Dystopias of recent past have been caught up to. Mass quarantines for two weeks tend to concentrate the mind wonderfully.

Instead of dystopia-chatter, there has been a nervous glance towards China’s handling of the Covid-19 crisis, and some grudging respect for the resolve with which they handled the outbreak, firm hand, no nonsense, etc etc, before it became clear that it was at least possible that its increasingly totalitarian system had made the situation much, much worse.

This then prompted a rush back to the virtues of democracy, its ability to provide clear steering, true information, etc — just as, in Australia, the sports rorts affair showed how pathetically compromised, corrupted, distorted and inadequate the processes of parliamentary bureaucratic states are for dealing with the real challenges we face.

It was easy to praise, from afar, the iron fist of Xi Jinping in quarantining the whole of Wuhan and then Hubei province, and then to damn him for the suppression of warnings from doctors that this was no ordinary flu.

In other words, to suggest that the initial low death figures were a consequence of prompt action, and then to suggest that 1500 deaths were the result of a lack of freedom.

The truth is that, had the outbreak happened, say, here, de facto private hospitals would have instituted a first layer cover-up/inaction to cover their bottom line/KPI standing.

Doctors who objected would have been threatened with the sack, and possible civil proceedings. The health department would have responded sluggishly. The fixers in the health minister’s department would need focus-group responses before doing anything.

Contracts for emergency response would have been awarded to government mates without the most basic assessment of adequacy or tender.

News Corp would have steered its coverage by reference to the government’s political interests. If minimising it was the line, they would have sent their junior reporters out to willingly trash the personal reputation of any whistleblowing doctors.

To round out the party, the opposition would have looked for a marginal seat angle, and someone in The Guardian would have argued that the infection model of disease was biologically reductive, white supremacist, inherently heteronormative, and that trying to stop a virus crossing the border was a legacy of 200 years of colonialism.

Look, I mean you know it would happen that way. Exactly that way. Will happen that way.

The truth is that both systems have a dimension of effectiveness in dealing with these categorical situations, and a dimension of failure. But we have no idea what the ratios are.

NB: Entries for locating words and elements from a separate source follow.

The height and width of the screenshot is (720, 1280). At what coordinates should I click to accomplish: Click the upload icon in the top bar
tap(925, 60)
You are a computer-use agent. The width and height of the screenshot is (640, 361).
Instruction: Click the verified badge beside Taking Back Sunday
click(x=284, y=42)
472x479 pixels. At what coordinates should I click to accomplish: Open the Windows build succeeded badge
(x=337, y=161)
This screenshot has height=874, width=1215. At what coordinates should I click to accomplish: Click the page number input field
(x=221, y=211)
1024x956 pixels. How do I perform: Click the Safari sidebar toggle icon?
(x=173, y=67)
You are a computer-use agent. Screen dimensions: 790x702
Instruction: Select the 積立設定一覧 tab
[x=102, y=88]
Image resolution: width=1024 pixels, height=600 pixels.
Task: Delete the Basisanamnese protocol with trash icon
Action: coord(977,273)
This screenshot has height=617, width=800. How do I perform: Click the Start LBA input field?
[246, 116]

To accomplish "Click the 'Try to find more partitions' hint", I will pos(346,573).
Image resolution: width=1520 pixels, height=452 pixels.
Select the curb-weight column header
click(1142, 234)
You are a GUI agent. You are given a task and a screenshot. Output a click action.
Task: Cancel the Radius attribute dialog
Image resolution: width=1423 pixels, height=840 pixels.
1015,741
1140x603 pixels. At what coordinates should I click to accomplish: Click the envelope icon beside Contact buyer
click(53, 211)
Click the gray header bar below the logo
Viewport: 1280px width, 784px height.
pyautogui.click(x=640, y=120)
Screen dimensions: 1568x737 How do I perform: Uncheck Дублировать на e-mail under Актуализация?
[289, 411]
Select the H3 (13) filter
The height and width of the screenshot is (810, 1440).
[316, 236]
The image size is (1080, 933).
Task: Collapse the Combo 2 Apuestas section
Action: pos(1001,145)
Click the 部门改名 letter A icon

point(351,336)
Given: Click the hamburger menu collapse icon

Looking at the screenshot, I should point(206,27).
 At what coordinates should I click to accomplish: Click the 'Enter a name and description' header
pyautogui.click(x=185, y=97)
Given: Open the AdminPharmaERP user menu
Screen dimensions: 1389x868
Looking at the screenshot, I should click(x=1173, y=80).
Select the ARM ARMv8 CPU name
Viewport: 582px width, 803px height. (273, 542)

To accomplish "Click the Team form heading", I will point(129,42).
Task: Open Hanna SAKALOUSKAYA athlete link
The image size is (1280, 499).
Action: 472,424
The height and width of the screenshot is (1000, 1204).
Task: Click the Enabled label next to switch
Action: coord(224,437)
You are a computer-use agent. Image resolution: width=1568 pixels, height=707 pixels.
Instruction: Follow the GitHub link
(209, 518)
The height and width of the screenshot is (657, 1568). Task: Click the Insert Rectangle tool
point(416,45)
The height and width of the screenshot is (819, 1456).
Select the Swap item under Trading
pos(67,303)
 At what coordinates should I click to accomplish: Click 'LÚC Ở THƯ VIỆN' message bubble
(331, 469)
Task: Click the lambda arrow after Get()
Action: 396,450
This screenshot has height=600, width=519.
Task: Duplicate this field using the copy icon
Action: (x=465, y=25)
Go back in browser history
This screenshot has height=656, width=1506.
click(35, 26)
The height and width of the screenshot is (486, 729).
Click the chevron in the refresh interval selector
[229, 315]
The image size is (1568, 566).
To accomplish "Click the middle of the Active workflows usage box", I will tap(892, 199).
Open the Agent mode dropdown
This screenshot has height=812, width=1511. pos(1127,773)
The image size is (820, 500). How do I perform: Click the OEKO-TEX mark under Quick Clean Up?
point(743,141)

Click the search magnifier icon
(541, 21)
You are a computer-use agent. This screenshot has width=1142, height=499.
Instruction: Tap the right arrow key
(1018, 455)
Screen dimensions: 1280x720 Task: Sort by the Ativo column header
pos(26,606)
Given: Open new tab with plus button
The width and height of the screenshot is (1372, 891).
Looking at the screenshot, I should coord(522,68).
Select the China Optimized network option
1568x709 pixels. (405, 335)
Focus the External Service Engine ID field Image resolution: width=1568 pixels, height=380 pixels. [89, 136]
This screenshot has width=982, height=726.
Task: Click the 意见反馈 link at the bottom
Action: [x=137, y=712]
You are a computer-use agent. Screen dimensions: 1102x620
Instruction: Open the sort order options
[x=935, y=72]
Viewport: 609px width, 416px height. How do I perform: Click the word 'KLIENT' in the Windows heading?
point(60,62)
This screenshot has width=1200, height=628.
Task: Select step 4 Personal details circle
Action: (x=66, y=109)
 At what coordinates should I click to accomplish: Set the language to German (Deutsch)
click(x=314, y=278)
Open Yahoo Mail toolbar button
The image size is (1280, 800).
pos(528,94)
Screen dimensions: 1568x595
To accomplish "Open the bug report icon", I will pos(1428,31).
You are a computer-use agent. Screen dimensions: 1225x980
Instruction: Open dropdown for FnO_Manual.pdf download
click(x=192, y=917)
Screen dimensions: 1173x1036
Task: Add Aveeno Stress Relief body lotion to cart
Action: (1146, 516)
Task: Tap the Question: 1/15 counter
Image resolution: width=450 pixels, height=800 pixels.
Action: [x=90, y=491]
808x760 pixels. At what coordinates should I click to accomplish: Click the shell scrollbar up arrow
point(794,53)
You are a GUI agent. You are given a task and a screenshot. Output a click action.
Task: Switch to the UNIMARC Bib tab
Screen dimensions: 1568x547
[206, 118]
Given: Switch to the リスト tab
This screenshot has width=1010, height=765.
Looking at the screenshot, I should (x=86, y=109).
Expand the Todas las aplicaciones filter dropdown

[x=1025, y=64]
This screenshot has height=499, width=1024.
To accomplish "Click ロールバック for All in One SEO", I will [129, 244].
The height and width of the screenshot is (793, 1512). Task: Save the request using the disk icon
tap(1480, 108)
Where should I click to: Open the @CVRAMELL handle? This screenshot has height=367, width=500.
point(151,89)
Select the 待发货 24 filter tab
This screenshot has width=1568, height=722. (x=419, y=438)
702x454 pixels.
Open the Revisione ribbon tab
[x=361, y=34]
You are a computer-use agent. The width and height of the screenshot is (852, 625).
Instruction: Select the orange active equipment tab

Fifteen hundred deaths is being waved around as an example of Chinese failure. Compared to what? Without the merciless quarantining of a whole region, would it be 10,000 by now? More? I don’t know and nor does anyone.

Would a dissident doctor’s raising of the alarm in the West have prompted efficient and clear-eyed action? Or arse-covering, and a story on page 29 behind debates about wokeness at the Oscars? I don’t know and nor does anyone.

The melancholy truth of Covid-19, and the fires, and whatever comes our way in March (or the second half of February) is that global systems of complexity — markets, travel, communications, trade, data-driven politics, mass extinction, climate change, disease vectors — have now started to bust out of any human containment system, least of all territorially bounded unitary authority of that 19-century product of the railway and the telegraph, the nation-state.

Government (derived from the Greek kybernan, which means to pilot a ship) is going to need to be reconstructed on a global scale, but also at a local one.

Sadly, it’s likely that only real catastrophe — not this petty deck-game of Covid-19 — will provide the moment by which that occurs.

In the meantime, locked in cabins, watching free political porn, we idle in the shallows with no charted course; and desperate to disembark from the cruise-ship metaphors.